California v.Brown, 479 U.S. 538, 545 (1987) (O'CONNOR, J., concurring).There is also broad agreement on the proposition that adolescents, as a class, are less mature and responsible than adults. But youth is more than a chronological fact. It is a time and condition of life when a person may be most susceptible to influence and to psychological damage. Our history is replete with laws and judicial recognition that minors, especially in their earlier years, generally are less mature and responsible than adults. Particularly "during the formative years of childhood and adolescence, minors often lack the experience, perspective, and judgment" expected of adults. Bellotti v. Baird, 443 U.S. 622, 635 (1979).

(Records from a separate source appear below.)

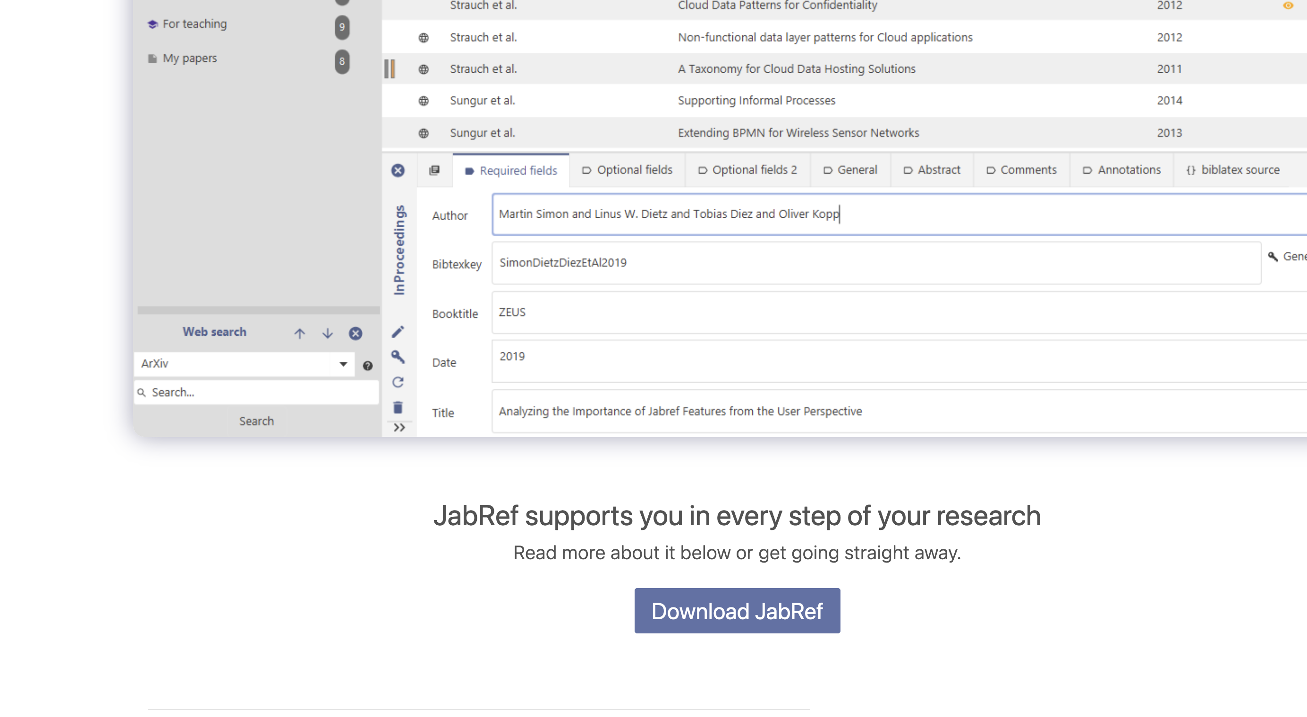Open the Abstract tab
Screen dimensions: 1307x717
[x=932, y=170]
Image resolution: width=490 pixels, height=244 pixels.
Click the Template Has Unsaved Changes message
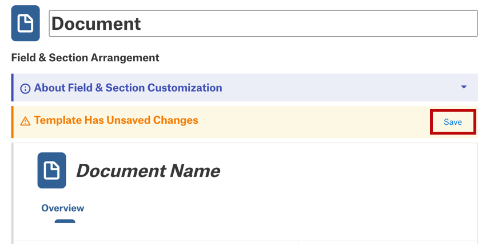click(116, 120)
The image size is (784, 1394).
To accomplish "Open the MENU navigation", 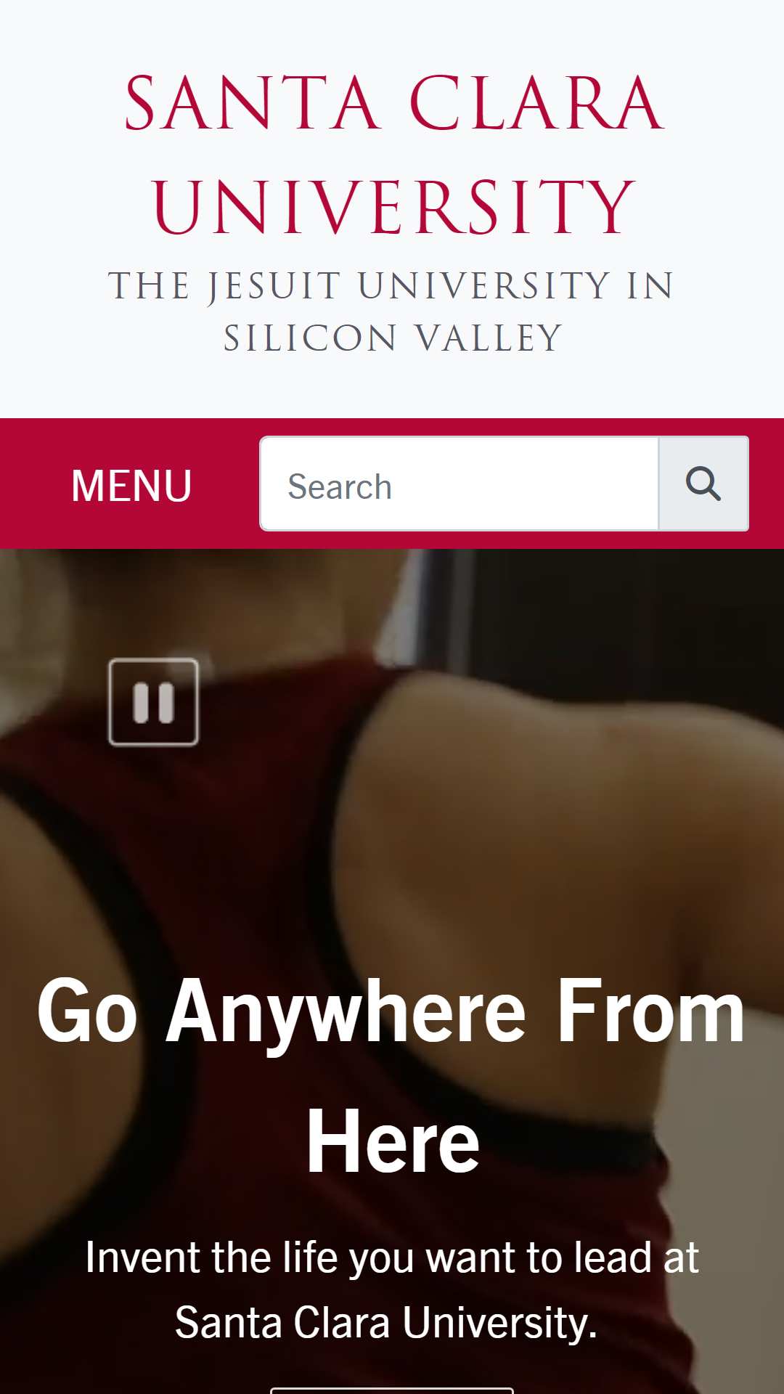I will click(131, 485).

To add further emphasis to the special mitigating force of youth, Justice Powell quoted the following passage from the 1978 Report of the Twentieth Century Fund Task Force on Sentencing Policy Toward Young Offenders:
"Adolescents, particularly in the early and middle teen years, are more vulnerable, more impulsive, and less self-disciplined than adults. Crimes committed by youths may be just as harmful to victims as those committed by older persons, but they deserve less punishment, because adolescents may have less capacity to control their conduct, and to think in long-range terms, than adults. Moreover, youth crime as such is not exclusively the offender's fault; offenses by the young also represent a failure of family, school, and the social system, which share responsibility for the development of America's youth." 455 U.S. at 115 , n. 11. [p*835]. Thus, the Court has already endorsed the proposition that less culpability should attach to a crime committed by a juvenile than to a comparable crime committed by an adult.
CONCLUSION
Inexperience, less education, and less intelligence make the teenager less able to evaluate the consequences of his or her conduct, while, at the same time, he or she is much more apt to be motivated by mere emotion or peer pressure than is an adult.
The reasons why juveniles are not trusted with the privileges and responsibilities of an adult also explain why their irresponsible conduct is not as morally reprehensible as that of an adult.